Posted on July 5, 2016 @ 08:56:00 AM by Paul Meagher
The 2016 Behavioral Economics Guide (PDF) was recently published. The introductory article by Gerd Gigerenzer discussed a research program between his research group and the Bank of England. Some of that research is reported in a paper called Taking Uncertainty Seriously: Simplicity versus Complexity in Financial Regulation (2014). The basic argument being made in these papers is that we would probably do better in regulating banks if we used simple heuristics to decide if a bank was at risk of failing rather that relying upon increasingly complex metrics to arrive at that assessment. Indeed it can be argued that the complexity of the metrics is making it even more difficult to assess the risk of bank failure.
How do we go about deriving these simple heuristics? You can use a framework of multiple fallible indicators to come up with the best set of indicators to determine if a bank might fail or not. Here are some of the indicators they looked at.
Using the indicators that had the most explanatory power, they proposed the following "fast and frugal" decision tree as a basis for evaluating whether a bank is likely to succeed or fail. A fast and frugal decision tree involves making a pass/fail decision at each node so you don't have to traverse all the nodes to potentially make a decision as to the vulnerability of the bank.

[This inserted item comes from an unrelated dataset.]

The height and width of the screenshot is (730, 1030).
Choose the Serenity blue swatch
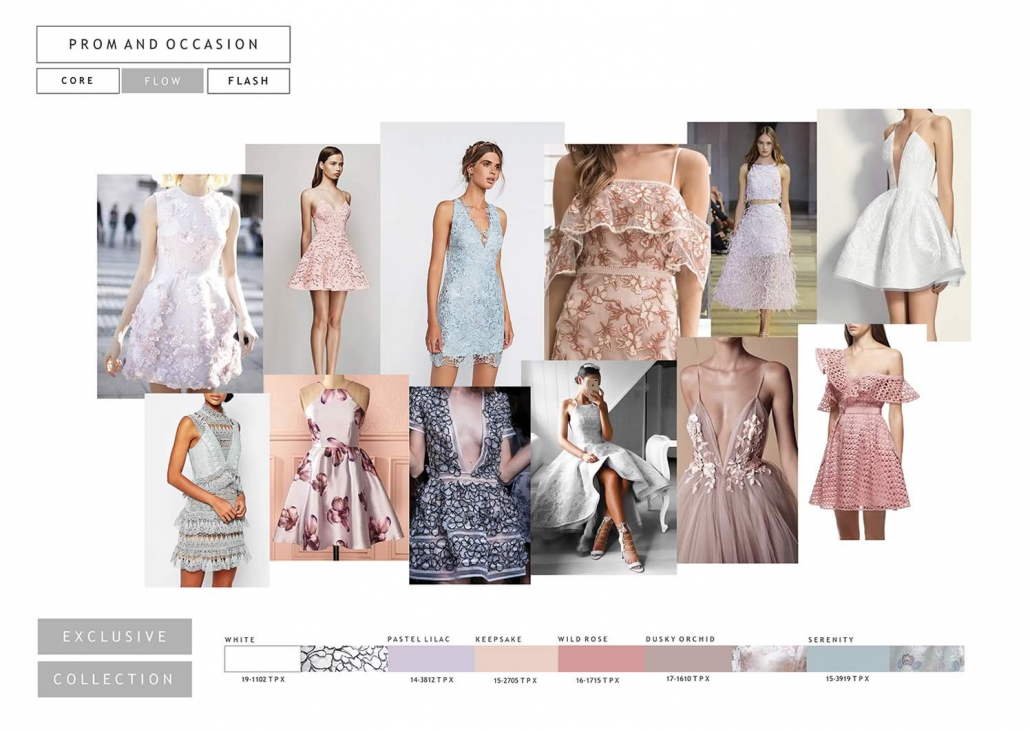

The purpose of this blog is to whet your appetite to read some of the linked to papers to read more. It is also to demonstrate an approach to coming up with your own fast and frugal approach for dealing with complex assessment problems (identify indicators, rank order them, and incorporate them into a fast and frugal decision tree or lens model). I'm not aware of this approach having much traction yet among bank regulators and the authors offered up this model as "illustrative" of a suggested approach rather than a real proposed model. That is too bad because such a model would allow the general public to gain a sense of how vulnerable a bank might be to failure. We can't do that with more complex approaches and therein lies one of the the problems with overly complex approaches that don't necessarily perform any better at predicting bank vulnerability that simple approaches.